Instructions for the task:
In the adjustedcif documentation below, what value should the censoring indicator take in the event column?

Excerpt provided:

________________________

Skip to contents

This is one of two main functions of this R-Package. It allows the user to estimate cause-specific confounder-adjusted cumulative incidence functions in the presence of competing events using a variety of different methods. Some of these methods require additional packages to be installed and, depending on the specified method, there might be additional required arguments in the function call. More information is available on the documentation page of the respective cif_method.

Usage

adjustedcif(data, variable, ev_time, event, cause,
            method, conf_int=FALSE, conf_level=0.95,
            times=NULL, bootstrap=FALSE, n_boot=500,
            n_cores=1, na.action=options()$na.action,
            clean_data=TRUE, iso_reg=FALSE,
            force_bounds=FALSE, mi_extrapolation=FALSE,
            ...)

Arguments

data

A data.frame object containing the needed time-to-event data in standard format. Can also be a mids object created with the mice package. See details for how this works.

variable

A character string specifying the variable by which the cumulative incidence functions should be grouped. Must be a valid column name of data. The variable specified should needs to be a factor variable.

ev_time

A character string specifying the variable indicating the time-to-event or time-to-censoring. Must be a valid column name of data.

event

A character string specifying the numeric event indicator. The censoring indicator should be coded as 0 and all other events of interest as 1, 2, etc. Must be a valid column name of data.

cause

The cause of interest for which the cumulative incidence functions should be estimated. Should be a number that appears in the event column of data.

method

A character string specifying the adjustment method to use. Case sensitive. See details.

________________________

Extracted data:
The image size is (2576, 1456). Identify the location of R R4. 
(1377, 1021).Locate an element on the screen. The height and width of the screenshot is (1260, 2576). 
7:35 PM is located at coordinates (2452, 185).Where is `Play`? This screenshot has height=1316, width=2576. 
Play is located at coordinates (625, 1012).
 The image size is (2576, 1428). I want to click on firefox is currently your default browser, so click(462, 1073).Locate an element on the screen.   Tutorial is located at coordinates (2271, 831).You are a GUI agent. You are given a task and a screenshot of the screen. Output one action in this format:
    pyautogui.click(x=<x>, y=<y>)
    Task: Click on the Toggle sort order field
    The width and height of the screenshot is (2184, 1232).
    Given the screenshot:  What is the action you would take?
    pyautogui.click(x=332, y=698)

________________________

Response to the exercise:
0